Not that the movie rests on Duvall’s shoulders alone. Bouncing off the straight man role of partner Lucas Black, Bill Murray’s turn as a sardonic, embittered undertaker makes the film worth watching. “One thing about Chicago,” he deadpans glumly, “people knew how to die.” It should surprise no one that Bill Murray is a man who can make sitting in an upturned chair look simultaneously elegant and hilarious.  Here he never seems to miss a beat.  The quiet pathos underlining Murray’s mordant wit is what separates the character from the caricature he could have been.  He is as spare with a confession as with a punch line, an economy of style that has made him Wes Anderson’s favorite muse.

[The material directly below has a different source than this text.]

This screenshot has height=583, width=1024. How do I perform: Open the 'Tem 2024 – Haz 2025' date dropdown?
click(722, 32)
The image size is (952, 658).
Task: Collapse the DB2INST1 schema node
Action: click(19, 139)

The film is by turns witty, menacing, and ultimately sentimental. Much like its enigmatic protagonist, Get Low defies easy classification; it could pass for a period piece, black comedy, a small town drama, and a psychological thriller. Unfortunately, while proof of Schneider’s technical proficiency, such extreme variety of tone dilutes rather than strengthens the substance of the film itself. While some movies like Fargo or Pulp Fiction can thrive at the intersections of seemingly incongruous genres (think Steve Buscemi and the wood chipper: kind of funny, kind of horrifying), those films succeed by crafting a distinct, cohesive atmosphere that shows the genres are blended, instead of juxtaposed.  Get Low comes off as amorphous and frankly, bloodless. Not to say that the movie isn’t enjoyable- the script is crisp enough, the cast talented enough- you’ll just never give it a second thought once you leave the theater. And if Bill Murray with a pencil mustache can’t make this film worth remembering, you know there’s an issue.


Get Low is currently playing at the Claremont 5 in the Village.